THE RECORDS
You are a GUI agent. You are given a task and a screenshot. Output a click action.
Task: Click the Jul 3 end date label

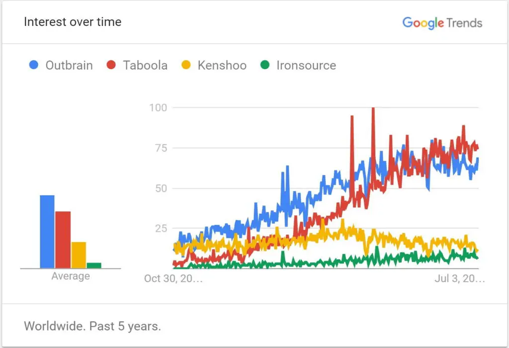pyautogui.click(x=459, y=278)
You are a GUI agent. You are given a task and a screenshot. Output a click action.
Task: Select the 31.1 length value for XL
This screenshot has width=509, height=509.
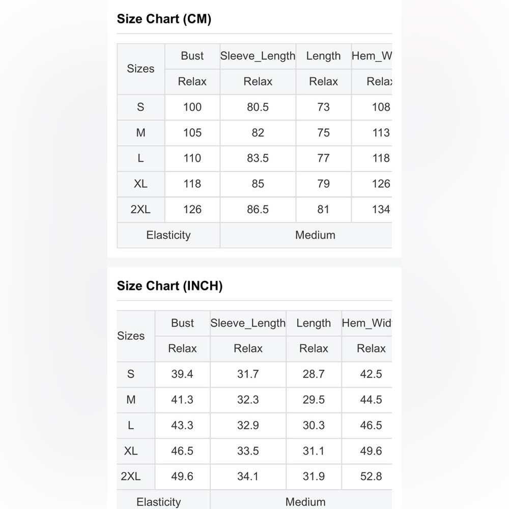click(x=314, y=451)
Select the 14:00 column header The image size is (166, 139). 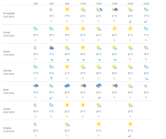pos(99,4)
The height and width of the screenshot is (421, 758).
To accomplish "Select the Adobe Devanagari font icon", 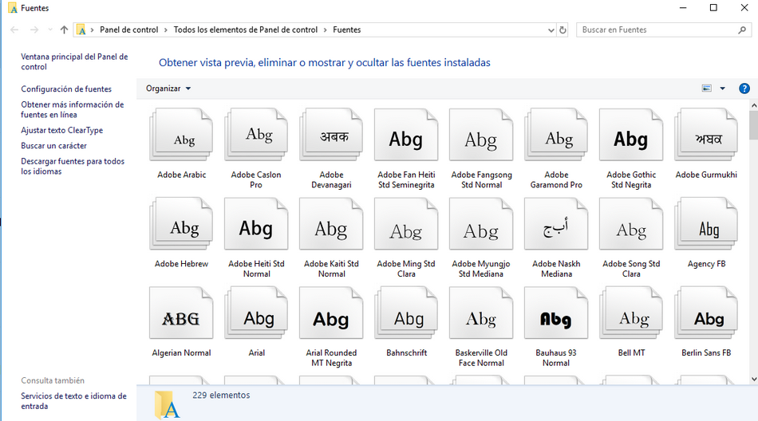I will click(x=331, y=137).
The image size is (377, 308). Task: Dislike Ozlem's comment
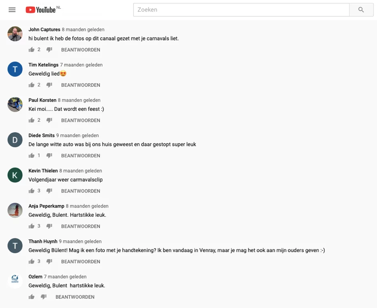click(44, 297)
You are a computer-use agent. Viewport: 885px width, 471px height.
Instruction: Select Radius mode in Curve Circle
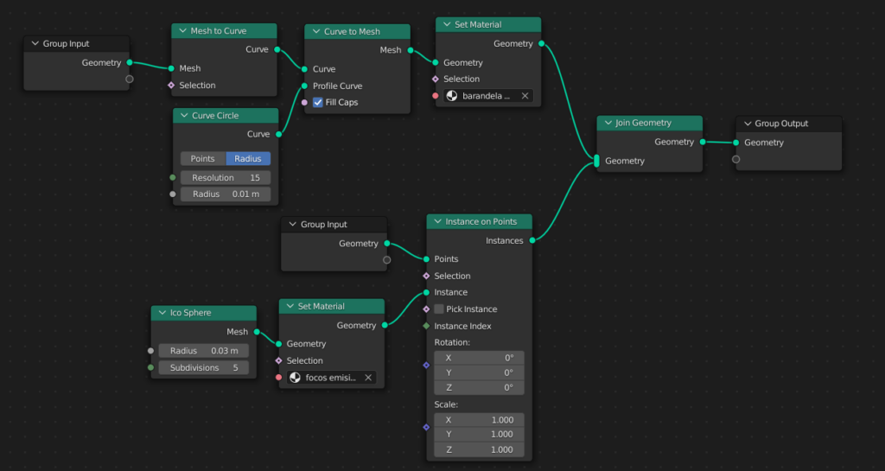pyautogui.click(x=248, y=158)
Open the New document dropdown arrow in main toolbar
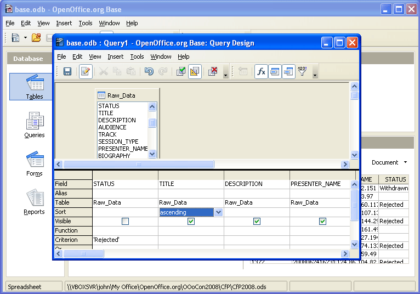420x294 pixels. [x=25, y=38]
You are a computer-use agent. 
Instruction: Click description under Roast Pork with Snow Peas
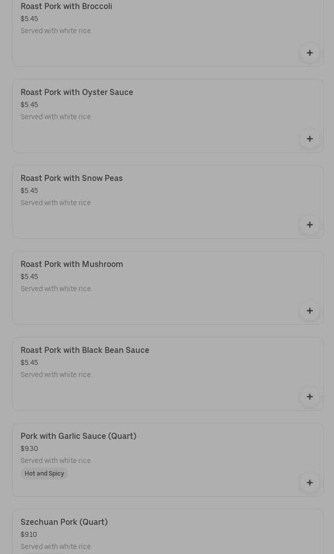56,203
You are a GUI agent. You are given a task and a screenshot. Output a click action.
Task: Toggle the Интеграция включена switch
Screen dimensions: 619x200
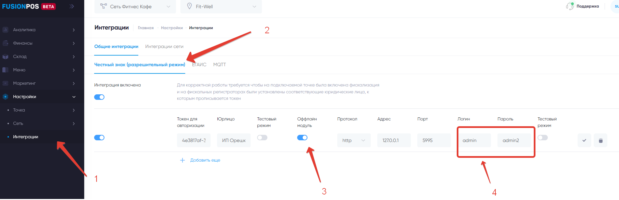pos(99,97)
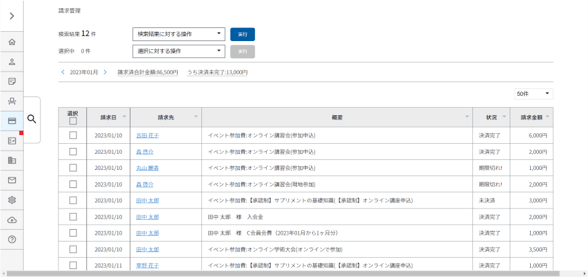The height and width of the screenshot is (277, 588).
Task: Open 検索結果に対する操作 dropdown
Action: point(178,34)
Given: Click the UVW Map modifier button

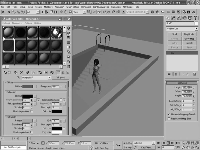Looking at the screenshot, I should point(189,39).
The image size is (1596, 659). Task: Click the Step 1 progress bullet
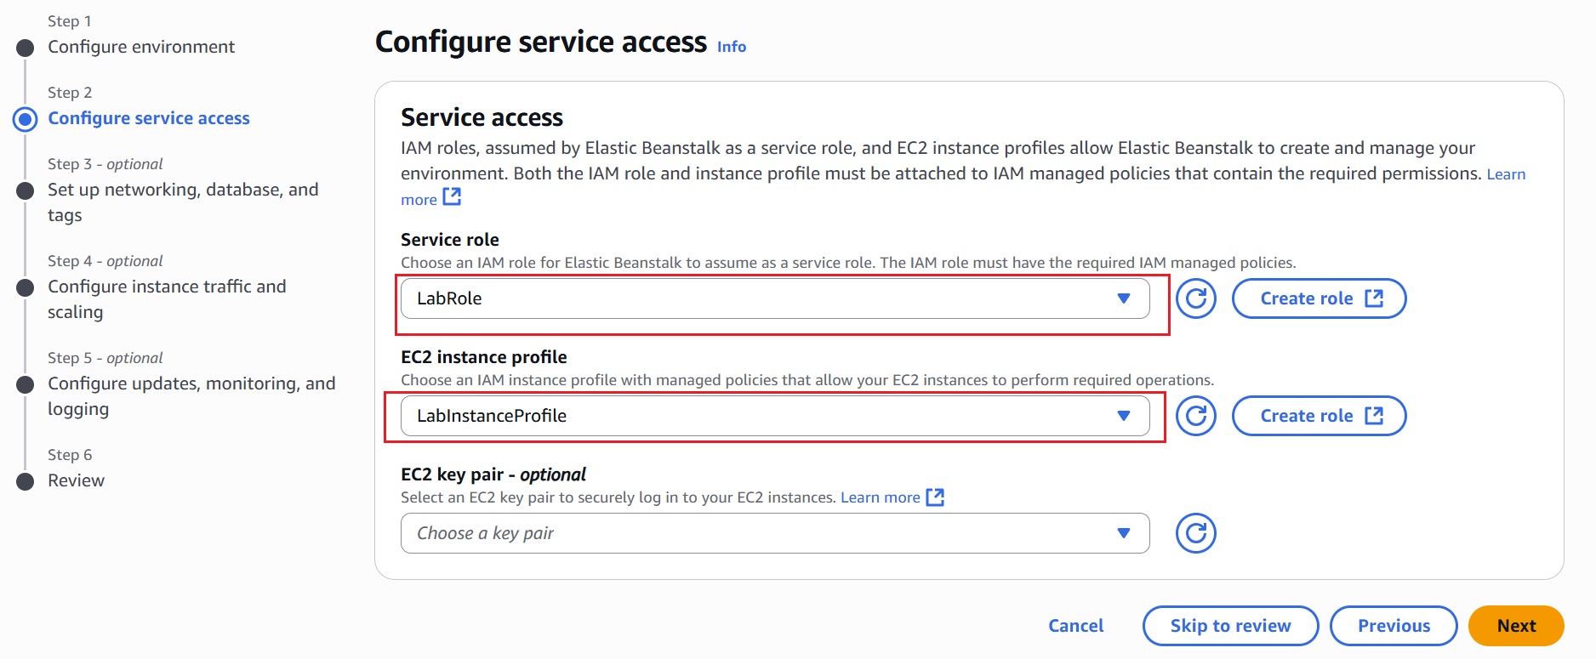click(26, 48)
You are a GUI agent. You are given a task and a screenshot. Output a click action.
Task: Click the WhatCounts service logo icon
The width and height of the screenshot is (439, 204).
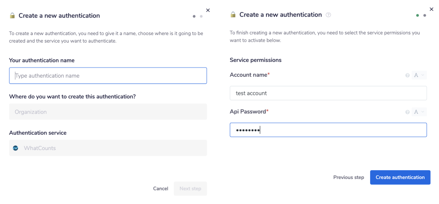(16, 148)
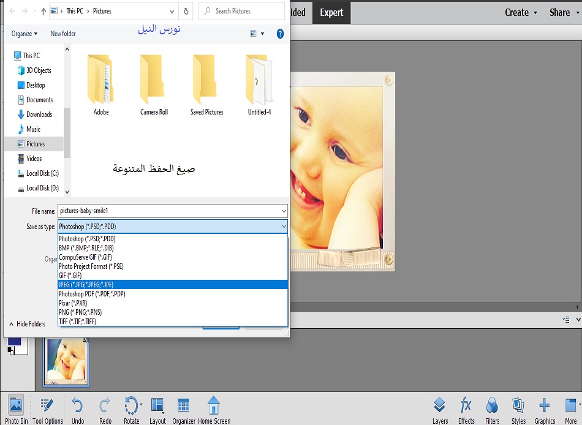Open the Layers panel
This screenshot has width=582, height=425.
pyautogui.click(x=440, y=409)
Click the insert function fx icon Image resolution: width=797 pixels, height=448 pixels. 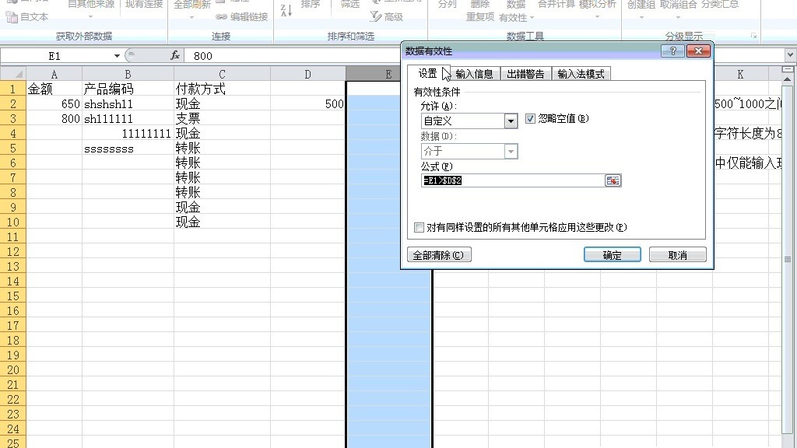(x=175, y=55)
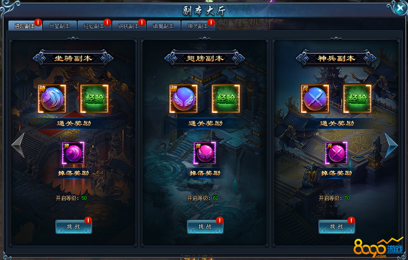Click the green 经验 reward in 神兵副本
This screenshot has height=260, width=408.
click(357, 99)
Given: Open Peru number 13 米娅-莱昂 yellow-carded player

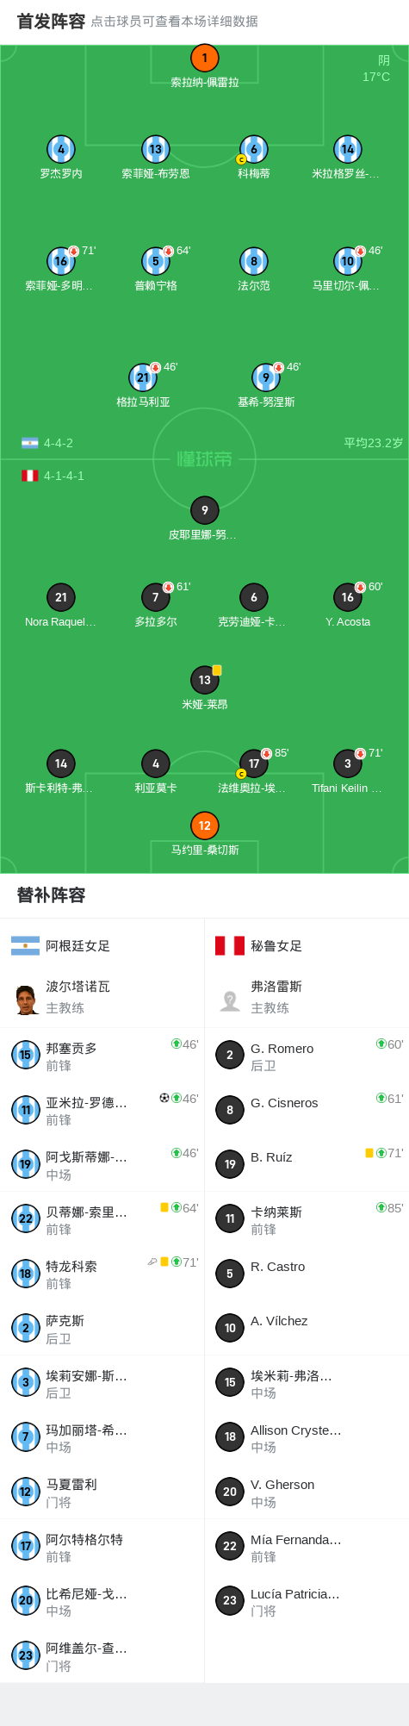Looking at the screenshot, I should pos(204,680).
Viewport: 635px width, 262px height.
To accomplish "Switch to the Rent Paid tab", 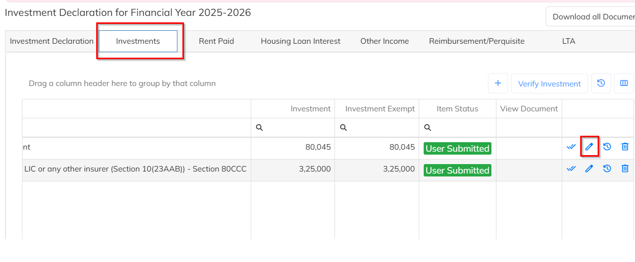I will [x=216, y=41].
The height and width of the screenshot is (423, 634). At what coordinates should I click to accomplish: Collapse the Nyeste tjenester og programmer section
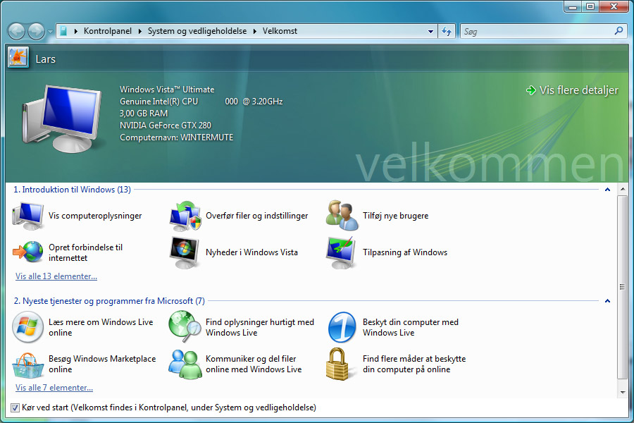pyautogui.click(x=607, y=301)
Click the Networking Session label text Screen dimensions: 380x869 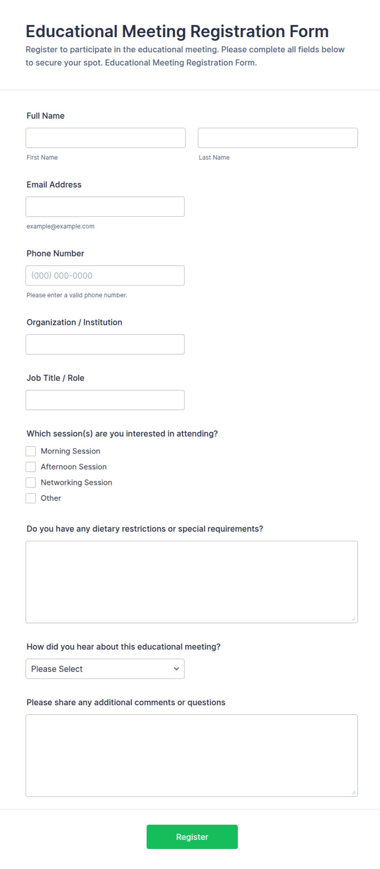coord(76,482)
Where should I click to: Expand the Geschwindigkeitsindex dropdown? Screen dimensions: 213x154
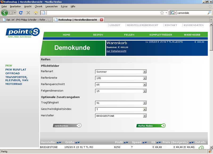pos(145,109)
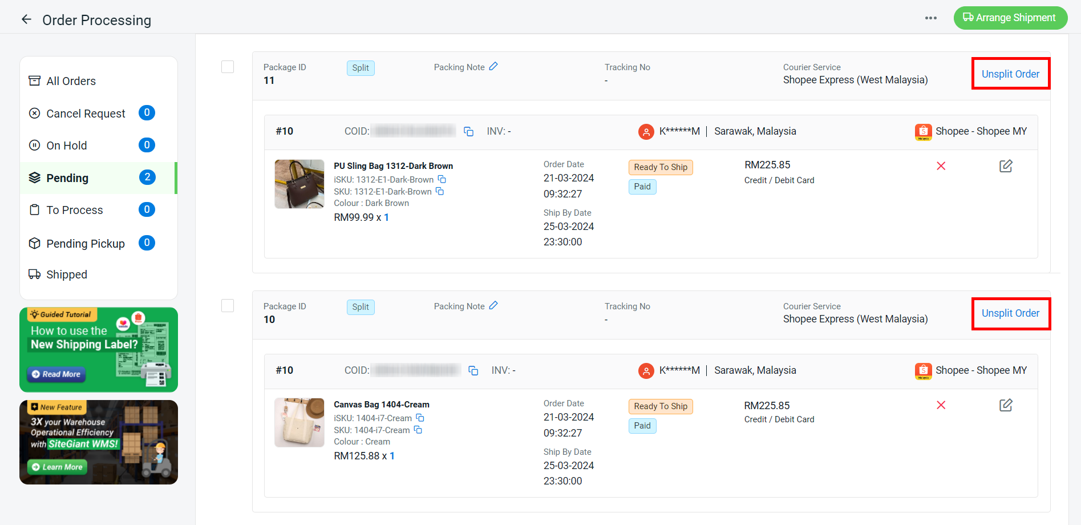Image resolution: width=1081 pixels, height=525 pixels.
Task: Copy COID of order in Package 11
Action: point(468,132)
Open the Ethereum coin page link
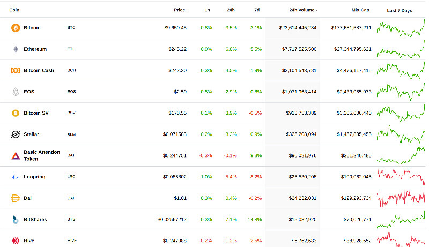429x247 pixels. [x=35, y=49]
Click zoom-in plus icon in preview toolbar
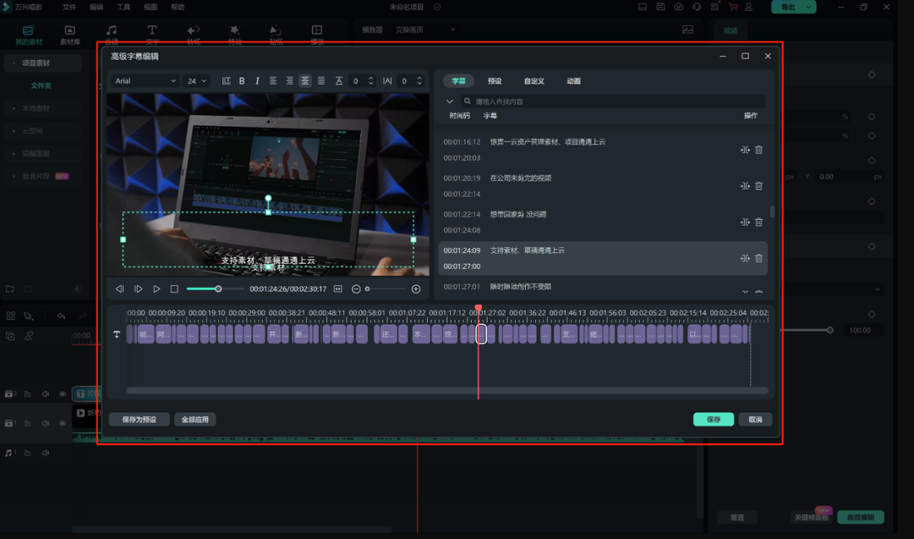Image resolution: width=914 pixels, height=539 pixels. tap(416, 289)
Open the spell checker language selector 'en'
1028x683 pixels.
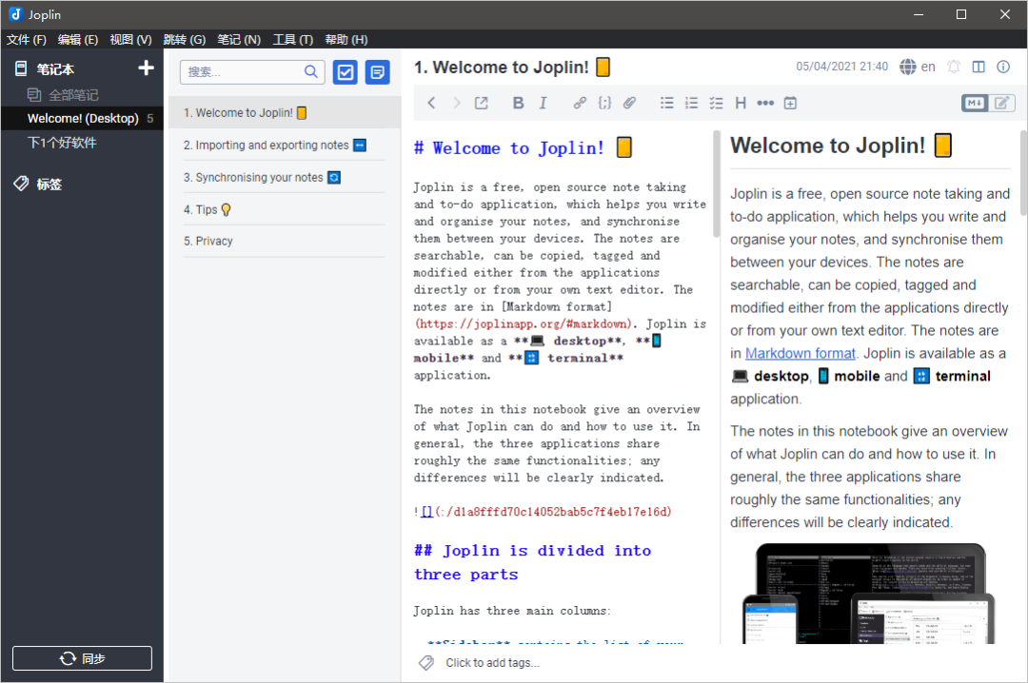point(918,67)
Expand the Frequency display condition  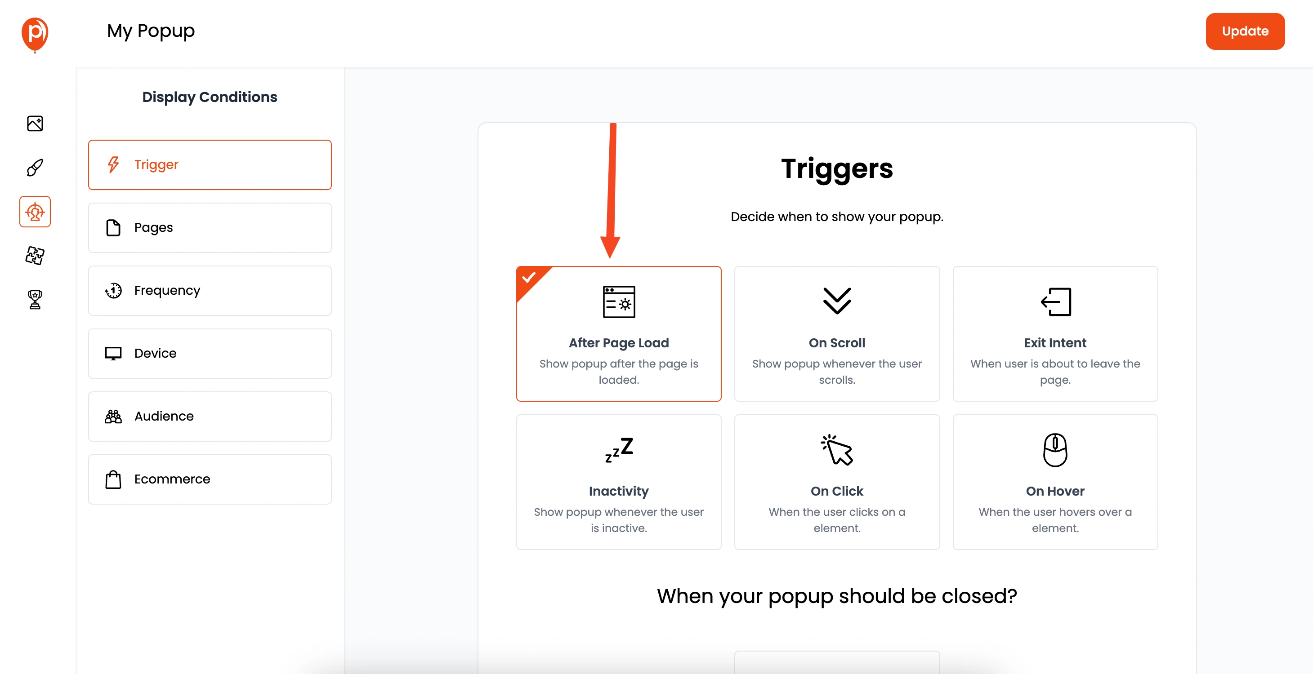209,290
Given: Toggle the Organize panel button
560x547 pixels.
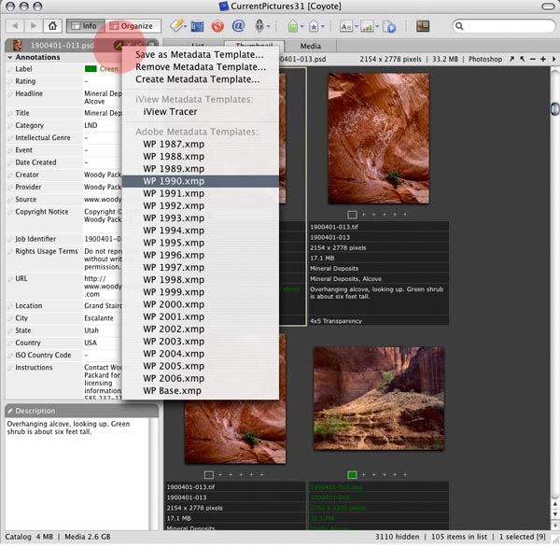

DIRECTIONS
Among the entries, work out how many lines include the word "computer". Answer with that number only.

ANSWER TO THE EXERCISE
2